> _EXERCISE DETAILS_
Both the line below containing "佐賀 (196, 1639)" and the line containing "View in context (42, 763)", along with every line between them, should be repeated exactly; no other line belongs in the answer.

> _RECORDS_

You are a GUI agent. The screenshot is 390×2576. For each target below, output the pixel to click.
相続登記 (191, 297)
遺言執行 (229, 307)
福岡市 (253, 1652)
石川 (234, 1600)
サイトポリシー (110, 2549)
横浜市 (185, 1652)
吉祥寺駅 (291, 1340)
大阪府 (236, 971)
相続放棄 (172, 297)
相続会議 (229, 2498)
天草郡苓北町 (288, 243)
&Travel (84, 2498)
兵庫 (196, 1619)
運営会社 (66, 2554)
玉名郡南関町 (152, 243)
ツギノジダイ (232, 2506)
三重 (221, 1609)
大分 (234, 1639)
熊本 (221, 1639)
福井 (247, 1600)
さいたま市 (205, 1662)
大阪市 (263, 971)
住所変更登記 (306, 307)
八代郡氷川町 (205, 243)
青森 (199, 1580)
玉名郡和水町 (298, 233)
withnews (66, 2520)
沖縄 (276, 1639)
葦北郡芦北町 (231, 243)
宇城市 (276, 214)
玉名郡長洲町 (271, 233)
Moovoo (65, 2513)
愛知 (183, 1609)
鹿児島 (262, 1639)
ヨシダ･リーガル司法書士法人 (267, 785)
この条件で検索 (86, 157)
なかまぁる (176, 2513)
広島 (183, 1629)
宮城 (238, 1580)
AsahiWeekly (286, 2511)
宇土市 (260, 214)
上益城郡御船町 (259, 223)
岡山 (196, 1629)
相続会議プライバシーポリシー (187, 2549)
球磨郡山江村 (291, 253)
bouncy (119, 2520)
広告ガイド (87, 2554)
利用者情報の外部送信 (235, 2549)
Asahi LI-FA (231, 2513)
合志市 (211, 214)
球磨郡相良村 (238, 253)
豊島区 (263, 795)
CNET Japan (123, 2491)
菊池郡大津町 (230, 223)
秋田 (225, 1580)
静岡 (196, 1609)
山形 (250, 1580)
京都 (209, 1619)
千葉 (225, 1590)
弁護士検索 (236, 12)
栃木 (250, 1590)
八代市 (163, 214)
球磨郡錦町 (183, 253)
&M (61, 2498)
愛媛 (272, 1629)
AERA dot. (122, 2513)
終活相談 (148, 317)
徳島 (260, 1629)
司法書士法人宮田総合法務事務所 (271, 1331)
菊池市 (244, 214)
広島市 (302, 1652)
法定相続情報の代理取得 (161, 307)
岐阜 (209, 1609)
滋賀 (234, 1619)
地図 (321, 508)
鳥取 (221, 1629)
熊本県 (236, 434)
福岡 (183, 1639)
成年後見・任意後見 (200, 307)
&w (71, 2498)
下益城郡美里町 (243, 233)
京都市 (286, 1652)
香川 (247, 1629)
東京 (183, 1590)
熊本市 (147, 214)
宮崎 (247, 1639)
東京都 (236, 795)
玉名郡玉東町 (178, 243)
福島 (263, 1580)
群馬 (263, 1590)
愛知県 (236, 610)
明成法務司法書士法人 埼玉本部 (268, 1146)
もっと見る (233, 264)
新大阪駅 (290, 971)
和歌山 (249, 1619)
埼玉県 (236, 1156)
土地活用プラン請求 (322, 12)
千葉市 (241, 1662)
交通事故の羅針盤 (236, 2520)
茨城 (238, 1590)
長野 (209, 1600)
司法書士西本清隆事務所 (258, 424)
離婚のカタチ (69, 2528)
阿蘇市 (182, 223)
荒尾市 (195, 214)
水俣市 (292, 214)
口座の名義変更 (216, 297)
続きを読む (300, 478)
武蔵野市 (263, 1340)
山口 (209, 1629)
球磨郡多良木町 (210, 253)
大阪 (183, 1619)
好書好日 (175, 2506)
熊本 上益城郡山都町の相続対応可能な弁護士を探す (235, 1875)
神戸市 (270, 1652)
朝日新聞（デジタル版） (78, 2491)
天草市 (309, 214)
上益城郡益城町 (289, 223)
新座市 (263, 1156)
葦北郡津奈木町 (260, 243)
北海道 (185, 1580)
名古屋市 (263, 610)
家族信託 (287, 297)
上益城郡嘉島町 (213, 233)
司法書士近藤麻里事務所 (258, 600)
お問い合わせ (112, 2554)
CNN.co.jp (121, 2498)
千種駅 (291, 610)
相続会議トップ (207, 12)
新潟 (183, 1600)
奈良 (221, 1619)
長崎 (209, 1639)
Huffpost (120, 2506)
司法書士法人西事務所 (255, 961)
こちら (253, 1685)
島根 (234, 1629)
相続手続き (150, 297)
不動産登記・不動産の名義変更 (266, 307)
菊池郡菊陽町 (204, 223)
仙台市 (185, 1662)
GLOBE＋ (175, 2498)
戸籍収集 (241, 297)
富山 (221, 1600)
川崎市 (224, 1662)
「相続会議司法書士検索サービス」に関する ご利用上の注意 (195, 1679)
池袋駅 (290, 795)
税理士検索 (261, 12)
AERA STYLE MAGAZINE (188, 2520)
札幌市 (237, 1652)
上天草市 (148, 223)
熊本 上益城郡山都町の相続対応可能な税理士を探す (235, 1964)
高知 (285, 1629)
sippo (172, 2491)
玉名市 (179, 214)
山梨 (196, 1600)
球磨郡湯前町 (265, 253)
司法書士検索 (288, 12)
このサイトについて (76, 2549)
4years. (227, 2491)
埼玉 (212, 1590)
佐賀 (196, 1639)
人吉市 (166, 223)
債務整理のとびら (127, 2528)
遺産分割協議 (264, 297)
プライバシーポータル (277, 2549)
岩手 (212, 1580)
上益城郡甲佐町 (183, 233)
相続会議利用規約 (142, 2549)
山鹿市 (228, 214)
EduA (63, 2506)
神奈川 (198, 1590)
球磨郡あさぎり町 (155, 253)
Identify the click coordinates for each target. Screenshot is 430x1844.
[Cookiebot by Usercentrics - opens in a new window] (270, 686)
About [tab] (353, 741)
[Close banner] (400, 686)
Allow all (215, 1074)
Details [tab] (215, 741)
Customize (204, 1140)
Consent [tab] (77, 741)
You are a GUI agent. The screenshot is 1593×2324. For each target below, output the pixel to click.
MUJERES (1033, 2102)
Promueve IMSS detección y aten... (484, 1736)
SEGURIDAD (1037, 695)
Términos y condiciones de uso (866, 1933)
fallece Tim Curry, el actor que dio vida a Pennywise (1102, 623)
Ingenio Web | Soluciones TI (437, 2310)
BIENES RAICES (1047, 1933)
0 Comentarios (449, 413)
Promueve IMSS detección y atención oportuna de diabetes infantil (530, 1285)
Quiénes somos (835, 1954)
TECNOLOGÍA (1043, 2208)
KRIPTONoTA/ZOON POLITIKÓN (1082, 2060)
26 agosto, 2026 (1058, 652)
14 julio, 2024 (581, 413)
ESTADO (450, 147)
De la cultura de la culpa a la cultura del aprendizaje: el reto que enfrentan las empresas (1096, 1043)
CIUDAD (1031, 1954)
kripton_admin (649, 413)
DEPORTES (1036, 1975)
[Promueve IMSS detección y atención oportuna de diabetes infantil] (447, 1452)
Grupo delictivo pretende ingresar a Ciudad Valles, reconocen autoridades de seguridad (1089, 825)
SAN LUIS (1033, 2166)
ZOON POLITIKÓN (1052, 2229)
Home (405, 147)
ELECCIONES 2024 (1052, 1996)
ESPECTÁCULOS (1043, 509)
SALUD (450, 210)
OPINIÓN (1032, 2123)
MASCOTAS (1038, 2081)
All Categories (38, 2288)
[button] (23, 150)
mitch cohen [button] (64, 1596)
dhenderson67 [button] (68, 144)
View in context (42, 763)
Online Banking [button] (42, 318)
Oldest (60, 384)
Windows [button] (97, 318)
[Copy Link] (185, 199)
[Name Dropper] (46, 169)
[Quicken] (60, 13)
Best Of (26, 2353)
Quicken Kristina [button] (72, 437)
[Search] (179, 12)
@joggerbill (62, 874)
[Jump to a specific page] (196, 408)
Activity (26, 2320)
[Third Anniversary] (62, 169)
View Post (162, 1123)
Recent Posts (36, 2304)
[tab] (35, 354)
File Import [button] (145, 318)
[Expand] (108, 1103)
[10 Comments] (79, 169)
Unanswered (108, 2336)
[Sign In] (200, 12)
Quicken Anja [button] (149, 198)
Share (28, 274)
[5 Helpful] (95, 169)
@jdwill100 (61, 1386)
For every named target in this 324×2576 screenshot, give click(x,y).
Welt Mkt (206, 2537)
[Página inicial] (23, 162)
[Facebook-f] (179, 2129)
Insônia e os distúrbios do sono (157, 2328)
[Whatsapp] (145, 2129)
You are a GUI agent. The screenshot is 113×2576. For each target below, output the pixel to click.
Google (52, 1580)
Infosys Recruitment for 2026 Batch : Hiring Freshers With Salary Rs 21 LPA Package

> _ANSWER BOX_
佐賀 (196, 1639)
人吉市 (166, 223)
債務整理のとびら (127, 2528)
遺産分割協議 (264, 297)
プライバシーポータル (277, 2549)
岩手 (212, 1580)
上益城郡甲佐町 (183, 233)
相続会議利用規約 (142, 2549)
山鹿市 (228, 214)
EduA (63, 2506)
神奈川 (198, 1590)
球磨郡あさぎり町 (155, 253)
Identify the click coordinates for each target. Screenshot is 430x1844.
[Cookiebot by Usercentrics - opens in a new window] (270, 686)
About [tab] (353, 741)
[Close banner] (400, 686)
Allow all (215, 1074)
Details [tab] (215, 741)
Customize (204, 1140)
Consent [tab] (77, 741)
You are a GUI agent. The screenshot is 1593×2324. For each target below, output the pixel to click.
MUJERES (1033, 2102)
Promueve IMSS detección y aten... (484, 1736)
SEGURIDAD (1037, 695)
Términos y condiciones de uso (866, 1933)
fallece Tim Curry, el actor que dio vida a Pennywise (1102, 623)
Ingenio Web | Soluciones TI (437, 2310)
BIENES RAICES (1047, 1933)
0 Comentarios (449, 413)
Promueve IMSS detección y atención oportuna de diabetes infantil (530, 1285)
Quiénes somos (835, 1954)
TECNOLOGÍA (1043, 2208)
KRIPTONoTA/ZOON POLITIKÓN (1082, 2060)
26 agosto, 2026 (1058, 652)
14 julio, 2024 (581, 413)
ESTADO (450, 147)
De la cultura de la culpa a la cultura del aprendizaje: el reto que enfrentan las empresas (1096, 1043)
CIUDAD (1031, 1954)
kripton_admin (649, 413)
DEPORTES (1036, 1975)
[Promueve IMSS detección y atención oportuna de diabetes infantil] (447, 1452)
Grupo delictivo pretende ingresar a Ciudad Valles, reconocen autoridades de seguridad (1089, 825)
SAN LUIS (1033, 2166)
ZOON POLITIKÓN (1052, 2229)
Home (405, 147)
ELECCIONES 2024 (1052, 1996)
ESPECTÁCULOS (1043, 509)
SALUD (450, 210)
OPINIÓN (1032, 2123)
MASCOTAS (1038, 2081)
All Categories (38, 2288)
[button] (23, 150)
mitch cohen [button] (64, 1596)
dhenderson67 [button] (68, 144)
View in context (42, 763)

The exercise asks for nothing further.